Photo of John Sullivan

At this point, let’s call it what it is: anti-social distancing.  The second word follows much better from that first word.  They go together.  Always have.  It gives you the right mindset too.  When you go for a perilous walk around the block, and you see someone doing the same thing, and they start coming too close to you: “Get the **** away from me.”  Voila, distancing.  Anti-social distancing.  It works.  Then you go back inside.  The same people are there, and you head back into your tiny office and find some work to do.  You get back up, go get a little too much to eat and return to your tiny office.  You talk on the phone or stare at grids of videos on your screen.  From your tiny office.  It’s all so anti-social and distant.  It’d be nice to have immunity from this thing.  At least you’d lose the worrying, but you probably wouldn’t lose the distancing that everybody else would still practice on you.  Ah, well.

The defendants had immunity in Sharp v. Ethicon, Inc., 2020 WL 1434566 (W.D. Ark. Mar. 24, 2020), or at least something very like it.  Its name was Dr. Crownover.  The defendants didn’t even need a warning with him.  Adequate or inadequate, he took care of it.

The plaintiff had complications from her pelvic mesh surgery.  Her surgeon was Dr. Crownover.  After remand back to Arkansas (source of the applicable law), plaintiff simply surrendered over a dozen claims on her MDL short-form complaint that probably never should have been there, all that was left for defendants to seek summary judgment against was plaintiff’s failure to warn claim.  Id. at *1.  Plaintiff claimed that the warnings in the instructions for use were inadequate.

Dr. Crownover basically gave defendants immunity.  He knew that the pelvic mesh product, called a TVT-O device, had a wide range of potential complication that could be mild, moderate or severe:

[Dr. Crownover] was aware—both at the time of his deposition and at the time of Ms. Sharp’s surgery in 2010—that there were certain risks associated with the TVT-O device, including wound complications, fistula formation, inflammation, neuromuscular problems, the need for one or more surgeries to treat an adverse event, the possible recurrence of the underlying medical condition or the failure of the device, erosion/exposure/extrusion of the mesh, and contraction of the tissues.  He agreed that all of these complications could be “mild, moderate, or severe.”

Id. at *4.  While he likely read the instructions for use, he didn’t rely on them.  He relied on his own training and experience and the medical literature.  Id.  Dr. Crownover then landed the haymaker.  Even the additional warning plaintiff was seeking would not have changed his decision to prescribe the TVT-O device:

Q If Ethicon had included in the TVT IFUs the words found under the mesh column in Exhibit No. 8, is it correct to say that those additional words being added to the IFUs would not have changed your decision to prescribe the TVT-O for Ms. Sharp?

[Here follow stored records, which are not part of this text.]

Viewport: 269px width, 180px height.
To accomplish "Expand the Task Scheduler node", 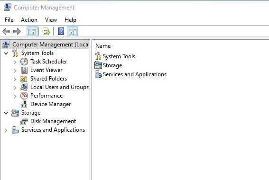I will (15, 62).
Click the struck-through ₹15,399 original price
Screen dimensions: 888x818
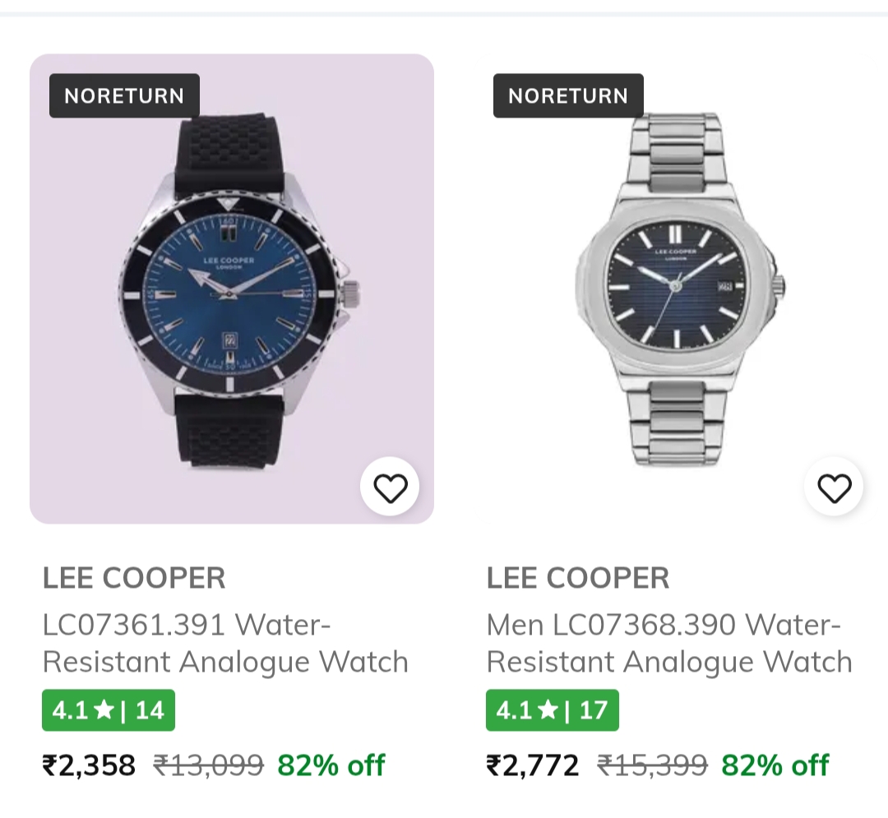tap(653, 765)
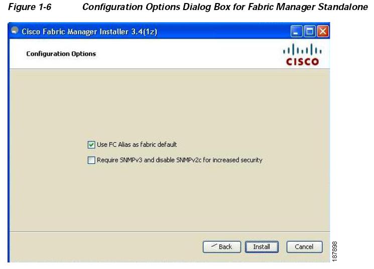Cancel the Fabric Manager installation
Image resolution: width=374 pixels, height=269 pixels.
click(304, 247)
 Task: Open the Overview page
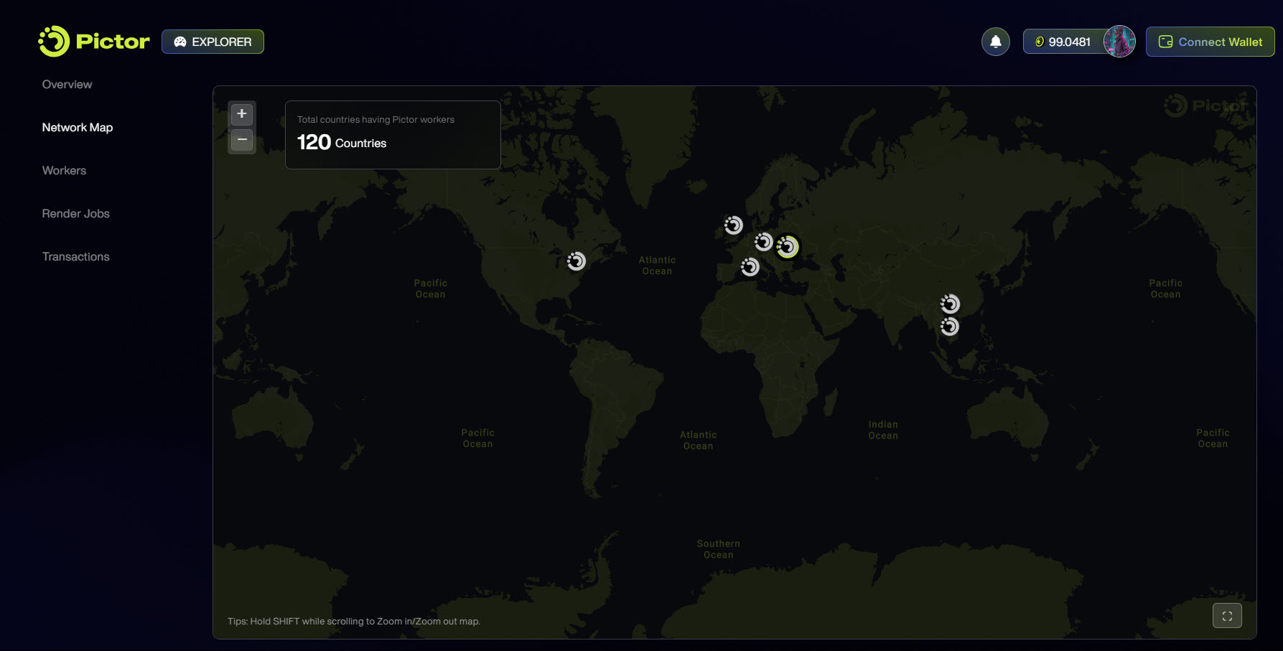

A They would not have influenced whether I offered that or not.

Id.

There goes but-for causation and proximate causation.  The court granted summary judgment.  Id. at *4-5.  The learned intermediary doctrine works so well when the doctor is, in fact, learned.

OK, I’m now going to post this thing on the website for you.  Then to the refrigerator.  Then back to the tiny office.  Ah, well.